The EM algorithm is a powerful iterative method for finding maximum likelihood estimates in statistical models with “latent variables” or missing data. It was first proposed by Dempster, Laird, and Rubin (1977), and since then it has been a common tool in machine learning models.

Actually, it is simple, but tricky. The core idea is to iteratively alternate between two steps until convergence:

  • Expectation (E) step: Estimate the missing data given the observed data and current parameter estimates.
  • Maximization (M) step: Update the parameters to maximize the likelihood, treating the estimated missing data as if it were observed.

Eventually (hopefully) the algorithm converges. This is particularly useful for Gaussian mixture models.

A labor market with hidden types

Say we observe labor market data with log wages and we suspect it is actually composed of two types of workers: low types and high types. However, we do not observe the worker type, we only observe the social identifier and their payment. Assume just one firm with a constant rent-sharing policy — no matter the type of the worker, their wage in expectation is simply the average value of their types.

This concept of discrete worker types is not too far away from reality. Individuals are constantly accumulating human capital, either through school or work experience. You can think of this concept as broad categories of human capital accumulation.

Let us construct this labor market:

library(tidyverse)

set.seed(123)
n <- 10000
true_means <- c(2, 3)
true_sds <- c(0.5, 0.5)
true_weights <- c(0.6, 0.4)

lmarket <- tibble(
  worker_id = 1:n,
  type = c(rep(1, n * true_weights[1]), rep(2, n * true_weights[2])),
  log_wage = c(
    rnorm(n * true_weights[1], true_means[1], true_sds[1]),
    rnorm(n * true_weights[2], true_means[2], true_sds[2])
  )
) |>
  mutate(log_wage = log_wage - min(log_wage) + 1)

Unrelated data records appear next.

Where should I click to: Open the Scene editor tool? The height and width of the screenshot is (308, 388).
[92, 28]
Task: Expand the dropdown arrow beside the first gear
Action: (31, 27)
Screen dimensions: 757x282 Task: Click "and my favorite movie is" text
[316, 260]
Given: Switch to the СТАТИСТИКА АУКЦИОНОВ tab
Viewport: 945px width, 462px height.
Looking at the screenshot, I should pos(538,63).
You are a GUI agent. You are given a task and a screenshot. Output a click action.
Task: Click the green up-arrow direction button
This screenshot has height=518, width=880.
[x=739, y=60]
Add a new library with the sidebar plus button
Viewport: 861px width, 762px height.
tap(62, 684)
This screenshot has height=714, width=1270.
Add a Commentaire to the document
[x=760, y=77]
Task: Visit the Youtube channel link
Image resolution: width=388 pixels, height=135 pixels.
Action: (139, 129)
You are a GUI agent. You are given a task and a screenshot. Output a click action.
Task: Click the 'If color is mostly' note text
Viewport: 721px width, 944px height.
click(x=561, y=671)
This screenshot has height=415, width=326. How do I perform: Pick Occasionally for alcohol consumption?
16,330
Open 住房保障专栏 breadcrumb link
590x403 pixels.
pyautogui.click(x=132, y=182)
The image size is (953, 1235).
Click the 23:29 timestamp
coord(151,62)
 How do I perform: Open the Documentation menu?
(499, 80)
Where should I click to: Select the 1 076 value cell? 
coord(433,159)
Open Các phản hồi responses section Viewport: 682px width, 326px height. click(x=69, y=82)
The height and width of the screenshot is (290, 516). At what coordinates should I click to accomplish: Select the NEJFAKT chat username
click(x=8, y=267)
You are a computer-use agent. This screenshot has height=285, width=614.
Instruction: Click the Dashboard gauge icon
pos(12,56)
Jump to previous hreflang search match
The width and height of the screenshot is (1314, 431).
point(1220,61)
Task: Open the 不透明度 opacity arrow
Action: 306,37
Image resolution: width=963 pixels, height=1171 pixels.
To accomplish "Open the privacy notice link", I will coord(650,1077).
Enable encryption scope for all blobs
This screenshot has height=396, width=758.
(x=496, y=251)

Here I generated 10,000 workers. Every time a worker is hired, they draw their log wage from a normal distribution specific to their type.

Because I want strictly positive log wages, after the draw, I subtract the minimum observed wage and add one unit. This distorts the moments, so let us recheck:

lmarket |>
  group_by(type) |>
  summarize(mean_wage = mean(log_wage), sd_wage = sd(log_wage))
#> # A tibble: 2 x 3
#>    type mean_wage sd_wage
#>   <dbl>     <dbl>   <dbl>
#> 1     1      2.63   0.497
#> 2     2      3.62   0.503

So worker $i$, if they are high types, draws from $w_i \sim \mathcal{N}(3.62, 0.50)$, with probability $P_{high} = 0.40$. Low types draw from $w_i \sim \mathcal{N}(2.63, 0.50)$, with $P_{low} = 0.60$.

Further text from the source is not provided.